§ INFORMATION:
——

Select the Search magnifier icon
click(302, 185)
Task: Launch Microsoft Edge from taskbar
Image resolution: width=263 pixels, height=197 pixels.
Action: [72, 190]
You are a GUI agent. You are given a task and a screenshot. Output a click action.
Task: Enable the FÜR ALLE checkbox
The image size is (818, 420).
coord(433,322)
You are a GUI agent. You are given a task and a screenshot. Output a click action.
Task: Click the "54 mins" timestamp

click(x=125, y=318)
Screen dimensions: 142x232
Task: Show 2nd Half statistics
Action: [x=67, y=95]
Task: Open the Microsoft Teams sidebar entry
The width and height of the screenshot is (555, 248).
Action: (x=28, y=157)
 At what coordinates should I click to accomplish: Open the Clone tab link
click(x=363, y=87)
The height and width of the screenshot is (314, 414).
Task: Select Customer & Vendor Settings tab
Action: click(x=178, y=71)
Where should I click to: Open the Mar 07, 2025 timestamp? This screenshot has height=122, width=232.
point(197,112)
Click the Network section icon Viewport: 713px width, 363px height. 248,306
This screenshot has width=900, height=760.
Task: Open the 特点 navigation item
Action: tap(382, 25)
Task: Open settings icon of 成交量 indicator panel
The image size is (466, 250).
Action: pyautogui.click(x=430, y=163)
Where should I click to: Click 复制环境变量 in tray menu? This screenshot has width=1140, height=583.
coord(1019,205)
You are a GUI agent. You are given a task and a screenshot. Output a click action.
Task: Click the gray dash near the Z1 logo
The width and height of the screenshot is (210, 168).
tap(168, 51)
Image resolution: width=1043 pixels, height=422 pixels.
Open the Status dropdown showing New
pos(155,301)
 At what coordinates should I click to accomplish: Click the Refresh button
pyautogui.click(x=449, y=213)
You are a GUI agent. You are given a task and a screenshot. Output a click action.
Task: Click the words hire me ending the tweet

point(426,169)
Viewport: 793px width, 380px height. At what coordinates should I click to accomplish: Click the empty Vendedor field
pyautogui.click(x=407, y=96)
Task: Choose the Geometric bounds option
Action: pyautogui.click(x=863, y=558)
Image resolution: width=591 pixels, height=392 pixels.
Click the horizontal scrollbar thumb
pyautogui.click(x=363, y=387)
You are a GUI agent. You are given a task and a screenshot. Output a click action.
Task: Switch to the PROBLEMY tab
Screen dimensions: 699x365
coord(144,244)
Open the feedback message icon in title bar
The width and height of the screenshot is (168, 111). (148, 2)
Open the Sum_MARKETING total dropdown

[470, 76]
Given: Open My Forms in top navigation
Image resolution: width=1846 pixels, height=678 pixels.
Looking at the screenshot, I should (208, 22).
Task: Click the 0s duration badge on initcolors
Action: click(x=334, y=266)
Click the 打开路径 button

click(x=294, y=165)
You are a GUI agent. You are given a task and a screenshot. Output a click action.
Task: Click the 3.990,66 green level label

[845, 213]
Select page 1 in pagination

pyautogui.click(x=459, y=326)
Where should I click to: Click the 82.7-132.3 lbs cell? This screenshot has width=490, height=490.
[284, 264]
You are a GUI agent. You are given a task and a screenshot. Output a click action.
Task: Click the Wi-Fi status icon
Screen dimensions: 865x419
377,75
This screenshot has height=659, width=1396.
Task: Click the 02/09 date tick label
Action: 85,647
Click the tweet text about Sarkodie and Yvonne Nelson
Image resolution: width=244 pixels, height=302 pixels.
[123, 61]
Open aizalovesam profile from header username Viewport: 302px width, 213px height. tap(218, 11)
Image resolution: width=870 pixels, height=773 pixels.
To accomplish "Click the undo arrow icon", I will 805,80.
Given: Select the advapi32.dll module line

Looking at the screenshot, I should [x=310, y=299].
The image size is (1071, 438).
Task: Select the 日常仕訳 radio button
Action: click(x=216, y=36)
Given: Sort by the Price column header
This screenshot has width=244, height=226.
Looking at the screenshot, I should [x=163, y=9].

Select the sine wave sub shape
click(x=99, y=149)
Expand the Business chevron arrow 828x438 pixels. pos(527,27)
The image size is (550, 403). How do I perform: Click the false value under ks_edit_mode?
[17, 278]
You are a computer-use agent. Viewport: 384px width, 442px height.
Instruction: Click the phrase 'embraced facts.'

——

§ EXERCISE:
In the listing above, find the line with "Image resolution: width=263" and the line with "Task: Open the Microsoft Teams sidebar entry", then reproduce both and every line between them exactly.

§ ANSWER FOR THIS EXERCISE:
Image resolution: width=263 pixels, height=197 pixels.
Action: [72, 190]
You are a GUI agent. You are given a task and a screenshot. Output a click action.
Task: Enable the FÜR ALLE checkbox
The image size is (818, 420).
coord(433,322)
You are a GUI agent. You are given a task and a screenshot. Output a click action.
Task: Click the "54 mins" timestamp

click(x=125, y=318)
Screen dimensions: 142x232
Task: Show 2nd Half statistics
Action: [x=67, y=95]
Task: Open the Microsoft Teams sidebar entry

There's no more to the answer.